With last month’s failed (so far) breakout in the U.S. equity market, stocks are relegated once again to range-bound status. Essentially the market has gone nowhere since the beginning of the year and, by some measures, 2015 has been the quietest start to a year in over a century. One characteristic of the stagnant action has been a lack of out-sized daily moves in the market, up or down. Specifically, as detailed in today’s Chart Of The Day, June 1, 2015 marked 111 days since the S&P 500 last had a 2% daily gain or loss. This is the index’s longest streak without a 2% day since the one that ended on June 1, 2012 at…111 days.
So what is the significance of this streak? Is the market “due” for a big up or down day? Well, since 1950, the median length of time in between 2% days is 42 days, or about exactly 2 months. The S&P 500 hasn’t even had a 2% day this year. Its last 2% day came on December 18th (the 2nd of 2 consecutive 2% up days). So in a way, yes, the market is due for a big move.
However, a market’s micro-environment tends to be more persistent than one may expect. That is, high volatility periods tend to persist and low volatility periods tend to persist. Yes, one extreme usually leads the other, but not always right away. For example, the S&P 500 once went 680 days, from October 2003 to June 2006 without a 2% day. On the flip side, the S&P 500 went almost the entire back half of 2011, from July 27 to January 5, 2012, where it never even experienced a double digit streak of days without a 2% move. Thus, we wouldn’t necessarily hold our breadth waiting for the environment to change, i.e., the next 2% day to occur.
As far as historical streaks go, here are some more facts and figures:
- Since 1950, there have been 40 other streaks of at least 100 days without a 2% move in the S&P 500.
- The median of those 40 streaks was 187 days.

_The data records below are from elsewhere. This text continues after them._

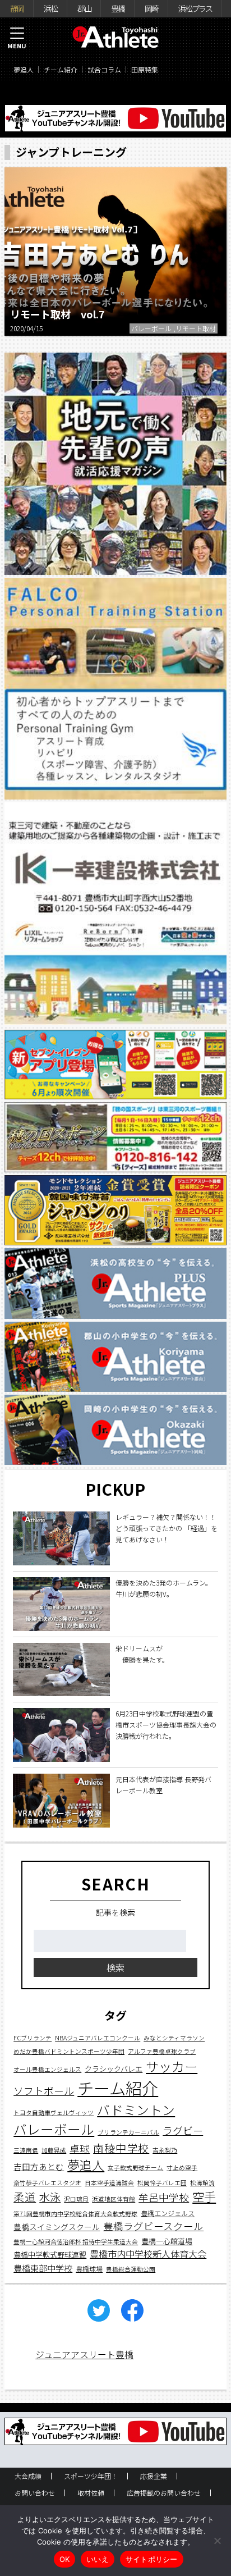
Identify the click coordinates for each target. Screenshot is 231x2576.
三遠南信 (25, 2150)
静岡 (17, 8)
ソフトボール (43, 2090)
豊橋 (117, 8)
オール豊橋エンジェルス (47, 2069)
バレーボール (53, 2129)
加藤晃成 (53, 2150)
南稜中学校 (121, 2148)
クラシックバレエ (113, 2068)
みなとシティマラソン (174, 2038)
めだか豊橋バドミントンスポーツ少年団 (68, 2051)
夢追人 (23, 69)
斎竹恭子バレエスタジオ (47, 2182)
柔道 (24, 2197)
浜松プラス (195, 8)
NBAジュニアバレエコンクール (97, 2038)
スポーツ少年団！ (91, 2476)
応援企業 (153, 2476)
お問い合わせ (35, 2492)
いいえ (97, 2559)
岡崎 (151, 8)
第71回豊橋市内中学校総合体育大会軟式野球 (75, 2213)
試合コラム (104, 69)
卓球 (80, 2148)
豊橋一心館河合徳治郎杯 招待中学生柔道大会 (75, 2241)
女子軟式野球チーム (135, 2167)
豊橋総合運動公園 (130, 2269)
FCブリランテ (32, 2038)
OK (64, 2559)
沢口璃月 (76, 2199)
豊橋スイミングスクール (56, 2226)
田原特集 (144, 69)
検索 (115, 1967)
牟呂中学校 (163, 2197)
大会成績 (28, 2476)
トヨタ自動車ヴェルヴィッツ (53, 2112)
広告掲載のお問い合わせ (164, 2492)
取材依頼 (90, 2492)
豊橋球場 (89, 2268)
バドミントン (136, 2109)
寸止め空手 (182, 2167)
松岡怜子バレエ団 (162, 2182)
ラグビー (183, 2130)
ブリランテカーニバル (128, 2132)
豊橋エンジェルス (168, 2213)
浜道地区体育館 (113, 2199)
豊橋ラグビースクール (153, 2226)
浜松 (50, 8)
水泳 (50, 2197)
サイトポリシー (152, 2559)
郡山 (84, 8)
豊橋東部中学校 (42, 2268)
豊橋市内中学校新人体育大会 (148, 2253)
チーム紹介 (60, 69)
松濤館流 (202, 2182)
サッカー (171, 2066)
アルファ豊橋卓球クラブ (162, 2051)
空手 (204, 2196)
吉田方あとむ (38, 2166)
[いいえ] (217, 2540)
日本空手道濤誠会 (109, 2182)
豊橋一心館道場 (166, 2241)
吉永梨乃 (165, 2150)
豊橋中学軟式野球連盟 (49, 2254)
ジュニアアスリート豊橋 (84, 2354)
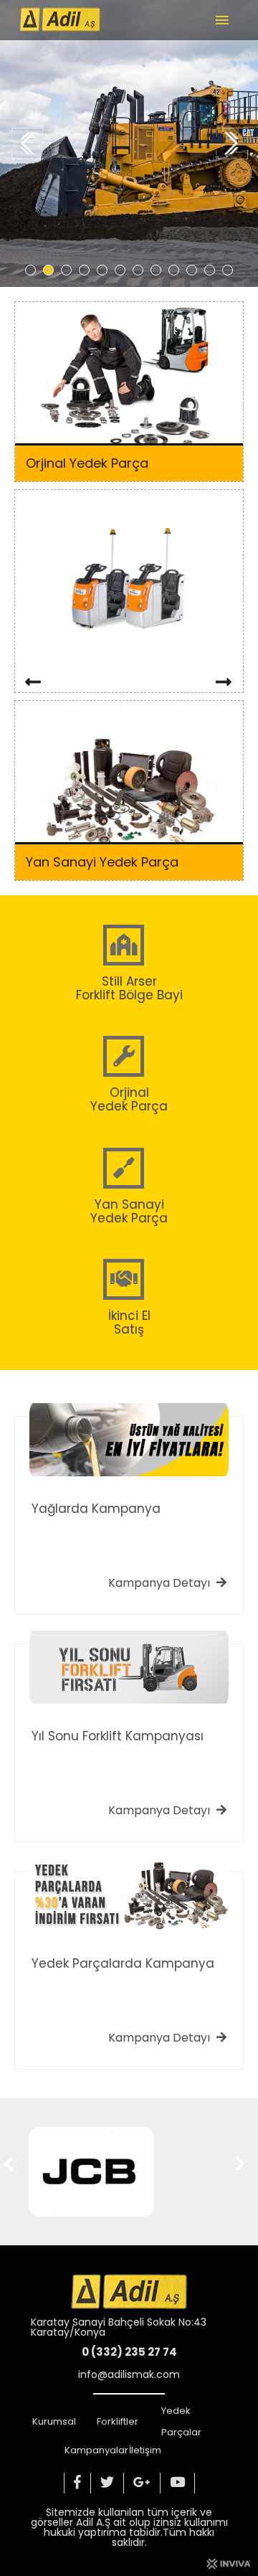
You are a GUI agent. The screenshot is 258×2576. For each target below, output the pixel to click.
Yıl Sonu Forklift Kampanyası (118, 1736)
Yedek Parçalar (181, 2421)
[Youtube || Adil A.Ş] (178, 2483)
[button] (30, 270)
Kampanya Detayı (160, 1583)
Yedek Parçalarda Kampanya (123, 1963)
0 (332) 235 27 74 (129, 2351)
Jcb (38, 2199)
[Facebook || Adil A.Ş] (77, 2483)
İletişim (145, 2450)
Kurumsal (54, 2421)
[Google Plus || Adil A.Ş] (142, 2483)
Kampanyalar (96, 2450)
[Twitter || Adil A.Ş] (107, 2483)
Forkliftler (117, 2421)
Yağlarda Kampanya (96, 1508)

- 19 of the streaks ended with a 2% up day; 21 ended with a 2% down day.
- 9 of the last 10 streaks ended with a 2% down day.
What is the takeaway? There likely is nothing predictive here. The major point is probably that the markets have been pretty dull, or at least lackluster, during the first half of 2015. As we mentioned, while the market is long “overdue” for a big move, these environments tend to persist. So the fact that the streak is a long one doesn’t imply that its end is imminent (although, certain patterns, e.g., wedges, among the indexes do not have much longer before they reach their apex, suggesting a breakout one way or another.)
In the end, this one may be just more a bit of trivia than anything else.